Investigación japonesa confirma el temor de Corea del Sur, Estados Unidos y Europa

El régimen de Corea del Norte estaría desarrollando ojivas cargadas de Ántrax y otras armas biológicas para sus misiles balísticos intercontinentales (ICBM), según reveló una investigación de la prensa japonesa.

El periódico Asahi citó a una fuente en el servicio de inteligencia de Corea del Sur que sostuvo que Pyongyang está realizando pruebas de calor y presión para intentar proteger a los agentes biológicos durante el lanzamiento y vuelo del proyectil.

Cuando los misiles balísticos de largo alcance, como el reciente Hwasong-15, llegan a su altura máxima y reingresan en la atmósfera terrestre, momentos antes de dar con el blanco, la temperatura alcanza los 7.000 grados centígrados, detalló Asahi.

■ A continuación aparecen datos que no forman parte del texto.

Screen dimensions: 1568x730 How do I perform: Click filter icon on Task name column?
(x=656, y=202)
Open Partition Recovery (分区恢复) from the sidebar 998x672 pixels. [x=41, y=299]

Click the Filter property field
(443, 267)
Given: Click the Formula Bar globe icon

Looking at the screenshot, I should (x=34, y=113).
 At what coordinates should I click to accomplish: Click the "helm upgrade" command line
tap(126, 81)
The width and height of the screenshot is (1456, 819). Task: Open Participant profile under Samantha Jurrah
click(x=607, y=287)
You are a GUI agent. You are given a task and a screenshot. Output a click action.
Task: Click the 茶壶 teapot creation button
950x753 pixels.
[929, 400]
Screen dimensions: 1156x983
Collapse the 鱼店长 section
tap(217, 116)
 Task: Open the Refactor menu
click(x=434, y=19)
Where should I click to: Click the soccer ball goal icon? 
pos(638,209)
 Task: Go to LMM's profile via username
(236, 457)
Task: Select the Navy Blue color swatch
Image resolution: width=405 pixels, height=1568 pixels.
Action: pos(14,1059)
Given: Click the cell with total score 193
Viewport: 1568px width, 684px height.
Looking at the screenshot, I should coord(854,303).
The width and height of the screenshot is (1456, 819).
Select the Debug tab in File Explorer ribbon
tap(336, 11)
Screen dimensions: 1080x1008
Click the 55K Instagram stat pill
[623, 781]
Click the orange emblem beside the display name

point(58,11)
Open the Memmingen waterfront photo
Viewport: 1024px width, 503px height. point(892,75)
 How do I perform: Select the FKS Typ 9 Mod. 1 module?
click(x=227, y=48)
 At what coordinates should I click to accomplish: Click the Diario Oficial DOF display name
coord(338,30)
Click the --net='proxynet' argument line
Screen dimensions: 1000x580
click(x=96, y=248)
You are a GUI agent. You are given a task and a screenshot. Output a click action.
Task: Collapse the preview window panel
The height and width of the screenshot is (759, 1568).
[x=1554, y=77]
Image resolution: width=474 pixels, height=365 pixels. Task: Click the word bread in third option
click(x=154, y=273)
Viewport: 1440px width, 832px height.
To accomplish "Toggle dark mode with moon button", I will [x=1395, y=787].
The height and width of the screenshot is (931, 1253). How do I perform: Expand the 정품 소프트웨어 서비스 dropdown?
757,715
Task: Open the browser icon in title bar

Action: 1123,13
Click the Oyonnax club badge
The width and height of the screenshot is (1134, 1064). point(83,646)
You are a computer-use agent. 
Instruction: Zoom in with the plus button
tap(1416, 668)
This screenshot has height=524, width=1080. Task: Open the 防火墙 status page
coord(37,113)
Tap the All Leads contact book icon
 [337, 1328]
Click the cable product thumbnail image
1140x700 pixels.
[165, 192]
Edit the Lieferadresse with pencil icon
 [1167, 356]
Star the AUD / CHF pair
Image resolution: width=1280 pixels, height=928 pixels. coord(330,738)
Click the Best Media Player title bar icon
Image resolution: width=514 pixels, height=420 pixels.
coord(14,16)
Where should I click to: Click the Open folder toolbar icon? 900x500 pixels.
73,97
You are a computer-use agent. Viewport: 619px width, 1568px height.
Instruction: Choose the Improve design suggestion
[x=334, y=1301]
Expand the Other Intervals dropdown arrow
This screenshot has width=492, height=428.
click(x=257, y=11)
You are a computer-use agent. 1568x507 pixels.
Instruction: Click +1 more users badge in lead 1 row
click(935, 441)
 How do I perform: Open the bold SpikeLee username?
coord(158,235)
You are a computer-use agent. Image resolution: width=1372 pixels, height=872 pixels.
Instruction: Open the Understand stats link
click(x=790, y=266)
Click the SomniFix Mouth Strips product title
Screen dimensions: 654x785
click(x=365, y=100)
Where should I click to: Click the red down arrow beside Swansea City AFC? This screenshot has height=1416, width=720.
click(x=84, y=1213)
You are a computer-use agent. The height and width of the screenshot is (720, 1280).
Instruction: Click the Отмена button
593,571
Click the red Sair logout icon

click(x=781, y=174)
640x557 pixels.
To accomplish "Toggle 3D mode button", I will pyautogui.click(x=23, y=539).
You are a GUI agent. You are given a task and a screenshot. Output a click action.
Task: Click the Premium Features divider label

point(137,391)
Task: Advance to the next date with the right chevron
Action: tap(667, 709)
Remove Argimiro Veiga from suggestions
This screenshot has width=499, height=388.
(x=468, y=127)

Según la fuente citada, el interés en desarrollar estas armas se debe a que el régimen de Kim Jong-un aún no ha logrado miniaturizar una ojiva nuclear, que es un paso previo a montarla en un misil y lanzarla.
Las revelaciones concuerdan con el anuncio que el presidente de Estados Unidos, Donald Trump, realizó el lunes en medio de su exposición de la nueva Estrategia de Seguridad Nacional del país.

“Corea del Norte está desarrollando armas biológicas y químicas que puedan ser lanzadas por sus misiles”, dijo.
De acuerdo con el informe de Asahi, desde hace años Washington tiene información sobre los experimentos con Ántrax en Corea del Norte. De hecho, las tropas estadounidenses en Corea del Sur reciben, como precaución, vacunas contra este agente y también contra la viruela.
Este ha sido un año intenso para Corea del Norte, que llevó a cabo su sexta prueba nuclear además de lanzar con éxito su primer ICBM, que tiene la capacidad de alcanzar todo el territorio de Europa y de Estados Unidos.

Los desarrollos de armas han generado fuertes tensiones con la comunidad internacional, especialmente con Corea del Sur, Estados Unidos y Japón, que desde hace tiempo se preparan para la posibilidad de que haya una guerra en la península.